For returning results in a sorted order, our plan is to bucket-index the values. For example, as we add an edge of UID 123's dob is 1980-01-01, we want to add 123 to the posting list of $dob|1980. Here, dates are bucketed by years.

When the user wants to order the results by dob, we will go through each bucket’s posting list (in worker package), intersect this PL with UIDs we want to sort, sort the intersected results, and return the sorted UIDs / permutation, concatenated over buckets.

One question is this: How do we know the smallest bucket to begin from? Do we just iterate from the prefix $dob? That sounds great, and RocksDB supports that. However, our memory representation (mutation layers, cache) does not keep the keys sorted. It is a regular hash map, not a skip list.

Whether we want to transition to a skip list in memory for this is a bigger decision that we can leave to another day. Btw, RocksDB has a PlainTableFormat which is optimized for latency critical applications and is fully in memory.

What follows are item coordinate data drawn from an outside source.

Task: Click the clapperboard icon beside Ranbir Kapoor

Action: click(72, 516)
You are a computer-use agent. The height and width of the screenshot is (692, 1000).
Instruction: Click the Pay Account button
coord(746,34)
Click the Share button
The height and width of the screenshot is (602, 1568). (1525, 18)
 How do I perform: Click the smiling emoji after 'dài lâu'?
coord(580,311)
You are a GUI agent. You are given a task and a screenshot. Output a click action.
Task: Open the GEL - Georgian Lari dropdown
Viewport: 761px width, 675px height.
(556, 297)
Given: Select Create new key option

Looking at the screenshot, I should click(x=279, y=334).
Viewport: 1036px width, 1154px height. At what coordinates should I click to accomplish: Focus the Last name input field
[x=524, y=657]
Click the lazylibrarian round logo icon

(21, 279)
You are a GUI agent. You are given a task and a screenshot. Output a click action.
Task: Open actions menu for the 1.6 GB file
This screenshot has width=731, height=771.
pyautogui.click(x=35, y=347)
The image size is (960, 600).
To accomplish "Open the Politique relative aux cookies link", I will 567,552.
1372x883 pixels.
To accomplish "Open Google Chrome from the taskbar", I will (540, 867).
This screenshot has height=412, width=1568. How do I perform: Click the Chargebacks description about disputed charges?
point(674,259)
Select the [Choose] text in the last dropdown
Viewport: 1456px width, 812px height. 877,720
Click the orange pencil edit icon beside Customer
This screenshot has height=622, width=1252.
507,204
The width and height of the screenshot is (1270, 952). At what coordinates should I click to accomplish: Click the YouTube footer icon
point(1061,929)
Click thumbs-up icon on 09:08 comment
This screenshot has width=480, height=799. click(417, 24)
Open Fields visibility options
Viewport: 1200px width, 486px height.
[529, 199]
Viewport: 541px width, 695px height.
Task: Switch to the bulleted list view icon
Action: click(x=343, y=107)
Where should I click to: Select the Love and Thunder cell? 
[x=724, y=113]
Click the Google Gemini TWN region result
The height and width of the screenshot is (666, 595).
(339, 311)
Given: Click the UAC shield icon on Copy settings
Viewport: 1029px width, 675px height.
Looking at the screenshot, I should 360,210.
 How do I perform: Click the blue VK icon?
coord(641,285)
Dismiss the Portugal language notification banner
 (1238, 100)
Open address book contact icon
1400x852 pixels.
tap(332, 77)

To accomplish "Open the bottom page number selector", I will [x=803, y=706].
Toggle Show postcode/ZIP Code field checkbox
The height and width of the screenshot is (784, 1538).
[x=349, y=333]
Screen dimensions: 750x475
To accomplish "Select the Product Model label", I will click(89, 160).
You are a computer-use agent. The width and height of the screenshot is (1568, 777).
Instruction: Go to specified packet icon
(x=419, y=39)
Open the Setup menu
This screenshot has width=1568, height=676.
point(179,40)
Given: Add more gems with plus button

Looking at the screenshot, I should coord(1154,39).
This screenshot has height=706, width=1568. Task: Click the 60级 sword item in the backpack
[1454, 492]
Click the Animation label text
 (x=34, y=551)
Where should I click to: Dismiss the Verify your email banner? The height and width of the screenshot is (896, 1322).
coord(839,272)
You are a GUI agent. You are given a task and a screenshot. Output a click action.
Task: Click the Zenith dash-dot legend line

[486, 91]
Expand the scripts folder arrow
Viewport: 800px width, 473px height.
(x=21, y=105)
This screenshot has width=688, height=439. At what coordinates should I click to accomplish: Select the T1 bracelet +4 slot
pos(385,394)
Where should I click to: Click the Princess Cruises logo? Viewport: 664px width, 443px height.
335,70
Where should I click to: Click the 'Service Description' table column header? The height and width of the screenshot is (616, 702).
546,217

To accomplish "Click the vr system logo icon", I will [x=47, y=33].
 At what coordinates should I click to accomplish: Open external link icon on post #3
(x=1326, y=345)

To implement this feature, I wonder if we can just hardcode or infer the range of values from somewhere, say the schema. It is not going to be as efficient as directly iterating, especially in the case where the range of values is huge and a lot of intermediate buckets are empty. We will just iterate over this range of possible values, do lookups and sort. Is this ok? @core-devs

Yeah, that’s what I had in mind. Unless the query specifies the minimum year, we’d just iterate over $dob, and find the min year from there, do the intersections etc. Once we find the number of results we’re looking for, we’ll stop. But, remember to always pick up all the reults from each bucket in full. Because the uids within the same bucket aren’t sorted by dob, they’re sorted by uint64 themselves.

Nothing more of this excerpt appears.